The entries below must be reproduced exactly; their pictures are not part of the copy.

** Opening DATA RECORDS block **

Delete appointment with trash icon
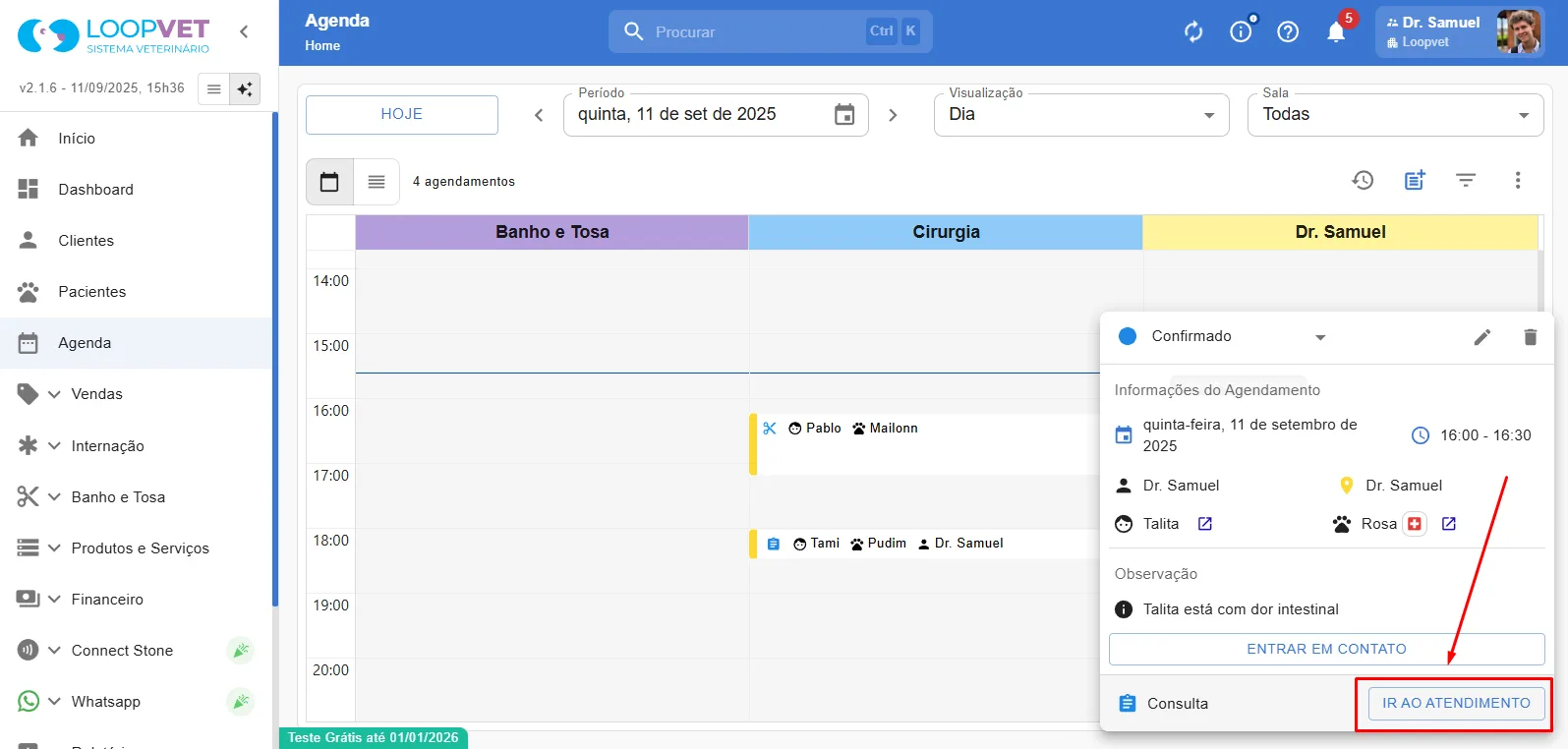This screenshot has width=1568, height=749. coord(1530,337)
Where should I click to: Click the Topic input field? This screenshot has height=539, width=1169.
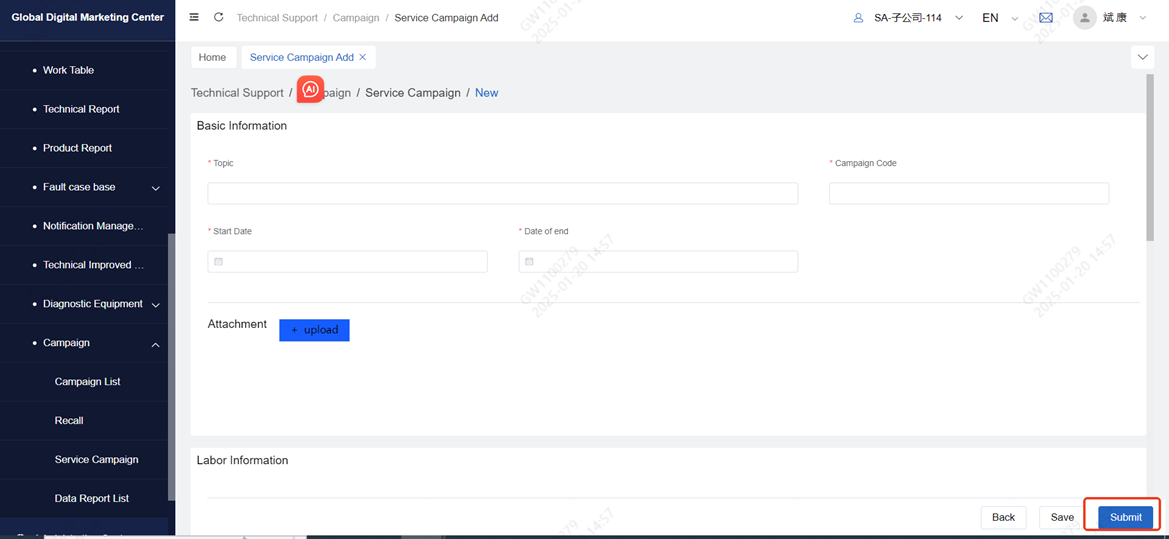tap(502, 194)
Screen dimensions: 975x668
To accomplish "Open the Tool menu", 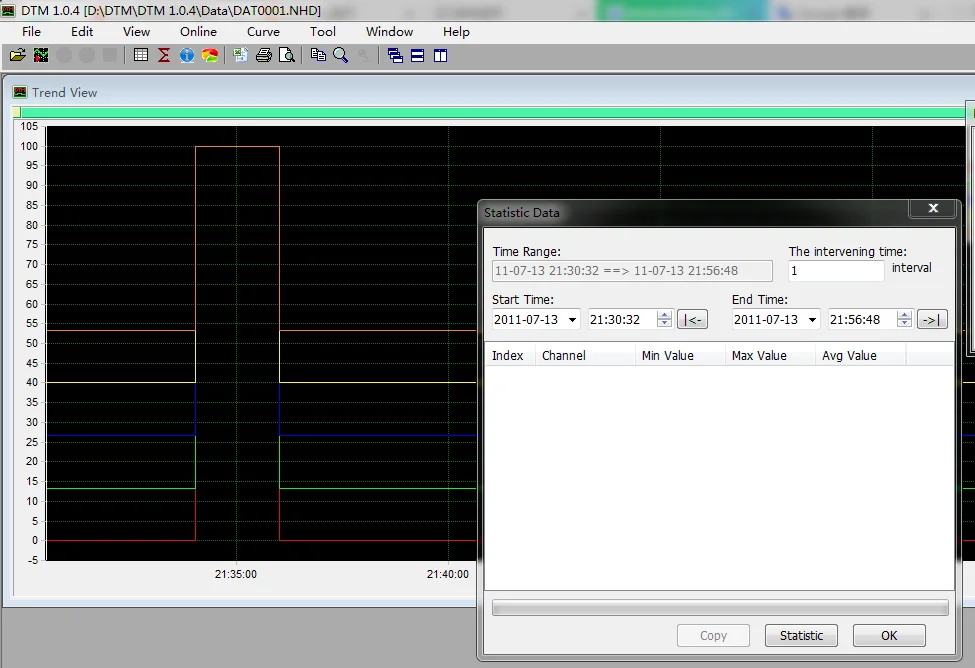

** Closing DATA RECORDS block **

# [EXERCISE RESULT]
Delete appointment with trash icon
This screenshot has width=1568, height=749. coord(1530,337)
Where should I click to: Click the Topic input field? This screenshot has height=539, width=1169.
tap(502, 194)
Screen dimensions: 975x668
To accomplish "Open the Tool menu", 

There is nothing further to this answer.